The End of the World
A SEARCH FOR SOLITUDE IN THE FARTHEST REACHES OF SOUTH AMERICA.
By Andrew McCarthy
Someone once accused the writer Charles Bukowski of disliking people. He replied, “I just feel better when they’re not around.” While it might be easy to dismiss this sentiment as misanthropy, I understand it. Living in New York City with a wife and three kids (whom I adore and love being around) doesn’t afford me much opportunity for solitude. Yet there’s something about silence that speaks to me in a way all the people in the world can’t. I locate myself in the absence.
Which is why I’d always wanted to get to Patagonia, that lonely triangle at the bottom of South America. I’d read Bruce Chatwin’s classic, In Patagonia, and Paul Theroux’s rambling journey by rail, The Old Patagonian Express. I had images in my mind of the vastness. But I couldn’t have fully anticipated my response to the expanse of uninterrupted openness.

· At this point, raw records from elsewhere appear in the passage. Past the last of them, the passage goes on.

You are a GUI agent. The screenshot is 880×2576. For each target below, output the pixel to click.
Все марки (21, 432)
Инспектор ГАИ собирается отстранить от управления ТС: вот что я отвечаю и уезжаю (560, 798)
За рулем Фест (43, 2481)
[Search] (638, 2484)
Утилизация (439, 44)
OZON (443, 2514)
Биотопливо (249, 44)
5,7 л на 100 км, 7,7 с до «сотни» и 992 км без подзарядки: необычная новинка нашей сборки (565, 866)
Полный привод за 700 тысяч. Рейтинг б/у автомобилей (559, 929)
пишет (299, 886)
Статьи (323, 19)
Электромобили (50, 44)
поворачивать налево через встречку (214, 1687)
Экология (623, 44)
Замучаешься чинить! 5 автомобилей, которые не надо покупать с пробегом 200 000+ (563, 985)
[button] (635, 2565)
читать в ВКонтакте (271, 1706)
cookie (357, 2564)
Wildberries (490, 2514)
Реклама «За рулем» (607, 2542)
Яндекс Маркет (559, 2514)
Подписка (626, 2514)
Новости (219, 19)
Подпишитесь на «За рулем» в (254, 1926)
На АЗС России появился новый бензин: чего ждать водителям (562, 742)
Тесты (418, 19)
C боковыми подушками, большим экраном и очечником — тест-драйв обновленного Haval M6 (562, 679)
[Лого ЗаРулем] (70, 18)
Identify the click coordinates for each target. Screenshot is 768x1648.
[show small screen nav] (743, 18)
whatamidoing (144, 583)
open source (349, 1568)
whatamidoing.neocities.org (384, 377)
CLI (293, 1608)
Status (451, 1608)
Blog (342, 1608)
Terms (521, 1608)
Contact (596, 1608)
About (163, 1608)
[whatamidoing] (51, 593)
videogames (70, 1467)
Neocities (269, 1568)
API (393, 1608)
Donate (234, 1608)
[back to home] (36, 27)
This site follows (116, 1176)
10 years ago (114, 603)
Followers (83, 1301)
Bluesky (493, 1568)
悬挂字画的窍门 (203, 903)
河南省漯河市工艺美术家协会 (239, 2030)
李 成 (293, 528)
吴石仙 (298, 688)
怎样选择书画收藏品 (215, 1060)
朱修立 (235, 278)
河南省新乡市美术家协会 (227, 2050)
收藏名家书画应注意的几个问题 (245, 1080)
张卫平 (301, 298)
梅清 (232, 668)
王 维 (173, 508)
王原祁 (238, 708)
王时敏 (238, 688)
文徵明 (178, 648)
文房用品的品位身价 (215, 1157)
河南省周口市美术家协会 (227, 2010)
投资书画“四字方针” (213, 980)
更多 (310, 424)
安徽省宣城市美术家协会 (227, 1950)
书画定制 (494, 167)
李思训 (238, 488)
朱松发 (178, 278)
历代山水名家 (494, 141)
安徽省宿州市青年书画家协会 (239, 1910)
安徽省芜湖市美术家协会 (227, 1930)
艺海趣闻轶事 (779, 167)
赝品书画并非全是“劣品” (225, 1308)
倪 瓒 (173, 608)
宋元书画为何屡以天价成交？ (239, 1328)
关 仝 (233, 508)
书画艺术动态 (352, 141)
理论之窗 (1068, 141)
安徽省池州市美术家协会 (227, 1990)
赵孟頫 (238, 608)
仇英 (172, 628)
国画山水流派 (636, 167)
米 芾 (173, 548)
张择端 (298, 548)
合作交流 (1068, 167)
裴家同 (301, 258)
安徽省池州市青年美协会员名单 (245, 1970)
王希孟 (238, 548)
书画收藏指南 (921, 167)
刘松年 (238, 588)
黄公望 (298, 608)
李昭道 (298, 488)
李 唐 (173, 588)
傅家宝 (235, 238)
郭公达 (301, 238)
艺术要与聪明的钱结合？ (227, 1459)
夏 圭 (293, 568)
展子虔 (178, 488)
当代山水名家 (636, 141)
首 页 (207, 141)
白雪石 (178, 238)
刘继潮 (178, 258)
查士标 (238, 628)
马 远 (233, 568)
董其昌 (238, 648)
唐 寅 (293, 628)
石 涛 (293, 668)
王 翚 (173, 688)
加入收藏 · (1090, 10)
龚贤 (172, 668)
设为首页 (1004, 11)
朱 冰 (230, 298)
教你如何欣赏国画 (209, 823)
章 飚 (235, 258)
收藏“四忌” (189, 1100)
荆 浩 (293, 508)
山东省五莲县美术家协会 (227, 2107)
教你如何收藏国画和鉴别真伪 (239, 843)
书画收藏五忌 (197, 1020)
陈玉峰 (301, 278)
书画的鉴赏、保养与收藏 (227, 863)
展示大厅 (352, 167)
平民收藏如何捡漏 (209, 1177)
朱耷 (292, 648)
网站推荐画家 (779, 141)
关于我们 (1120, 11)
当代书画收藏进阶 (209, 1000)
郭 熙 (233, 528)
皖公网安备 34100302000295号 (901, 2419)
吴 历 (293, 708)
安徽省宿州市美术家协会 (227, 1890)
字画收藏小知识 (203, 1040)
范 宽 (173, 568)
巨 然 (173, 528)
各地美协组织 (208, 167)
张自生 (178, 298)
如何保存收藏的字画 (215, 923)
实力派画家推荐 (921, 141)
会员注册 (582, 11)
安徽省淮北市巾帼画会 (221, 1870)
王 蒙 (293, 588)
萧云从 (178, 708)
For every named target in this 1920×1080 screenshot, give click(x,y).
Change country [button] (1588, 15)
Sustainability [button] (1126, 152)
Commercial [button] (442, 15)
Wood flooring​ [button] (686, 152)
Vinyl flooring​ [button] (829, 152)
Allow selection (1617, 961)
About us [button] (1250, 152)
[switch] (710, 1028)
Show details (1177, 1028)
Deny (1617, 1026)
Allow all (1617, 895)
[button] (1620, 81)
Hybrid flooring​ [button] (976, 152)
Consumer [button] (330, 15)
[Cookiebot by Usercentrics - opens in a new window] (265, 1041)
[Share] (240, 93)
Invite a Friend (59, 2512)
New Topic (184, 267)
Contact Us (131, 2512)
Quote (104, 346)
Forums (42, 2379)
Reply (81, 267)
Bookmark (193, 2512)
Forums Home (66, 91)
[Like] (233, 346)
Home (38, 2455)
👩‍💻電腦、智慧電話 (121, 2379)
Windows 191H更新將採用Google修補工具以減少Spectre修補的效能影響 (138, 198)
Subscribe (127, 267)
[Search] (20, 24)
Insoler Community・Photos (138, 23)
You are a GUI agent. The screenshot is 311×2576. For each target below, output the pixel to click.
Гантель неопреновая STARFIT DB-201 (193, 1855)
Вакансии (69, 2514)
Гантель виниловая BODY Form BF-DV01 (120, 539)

After several aborted attempts over the years (which led me to think I might never make it), I finally arrived in that land of absence. My initial reaction was irrational, nervous giddiness – how could I ever get to all of it, absorb every inch? Simultaneously, around the edges of my nervous system I began to feel the oppressive weight of the space bearing down on me. I would never be able to escape it. My pushpull response, my experience of internal paradox, resonated as deeply familiar, yet something I rarely had the space to notice.
One of the peculiar and occasional wonders of travel is arriving for the first time and experiencing a place as home. As I drove into El Calafate, nothing was familiar, yet everything made sense. The town began as a trading outpost in the early twentieth century, then limped along until UNESCO named the 47 nearby glaciers in Parque Nacional Los Glaciares a World Heritage site in 1981, drawing the attention of the adventure set. Then came a paved road, and eventually an airport, which has helped this lonely spot become a bit of a boomtown. It’s now home to somewhere between 6,000 and 20,000 residents, depending on whom you talk to – and every one of them that I met came from somewhere else.
Julia, who ran the smoothie shop, moved down from Rosario because she was “tired from the city.” Veronica, who rented me a car and reminded me to “park against the wind; I don’t want my door coming off,” came from Chubut. Jorge, my host at his modest B&B, came from Buenos Aires, where he worked in a factory for 14 hours a day, and told me, with tears in his eyes, “Here we have sky. The sky.”
Nearly everyone I met displayed an easy familiarity, coupled with a distant quality that I appreciated. They were not unlike people I’ve encountered on remote islands – all had come to escape something, or to find something. Except that here, in the sea’s place, was the land – unimaginable expanses of it.
And as much as I felt a kinship with the people, it was that land that was so intoxicating, thrilling, frightening, and what I had come for. I tromped on Perito Moreno Glacier in a whiteout that left me feeling weightless and dreamy. I rode horses with macho gauchos over the steppe under condors circling in a pale sky. Pink flamingos flew away as I traveled by boat through massive glacier-milk lakes. It rained and snowed; the wind howled; it was dead calm, hot, cool; the clouds hung a few feet off the ground; the sun was blinding. Every day.
And I drove. On my way to El Chaltén, a small settlement several hours north of El Calafate, I pulled over to the side of the road at random. I left the engine running for fear it might not start again and I would be stranded for God knows how long before someone came along. I stepped just a few feet off the tarmac into the scrub and came upon the skeleton of a guanaco, a Patagonian llama. The bones had been picked clean and bleached by the sun. The intact rib cage reached up toward the sky; a femur and hip bones lay a few feet away beside the skull, still filled with teeth – the guanaco must have been young. What had happened here? How long had it been in such a state? Life is precarious. The wind whistled, and I looked out over the yellow-brown vista – if this was just off the road, what else was out here?
But it was as the solitary guest at a 54,000-acre estancia – itself surrounded by hundreds of thousands of acres of national park at the northernmost end of Lago Argentino – reachable only by a four-hour boat ride, that I began to get a hint of the magnitude of aloneness possible. The silence was unremitting. The stillness was terrifying, thrilling, in its completeness.
I had come to the end of the world for solitude, and here I had all I could handle. I hiked and sat. I observed keenly and stared blankly. I breathed deep, over and over. I wondered why tears rolled down my cheeks. I laughed for no reason, like a crazy person. And finally, I spoke aloud to only the wind: “There I am.”
Charles Bukowski would have loved this place.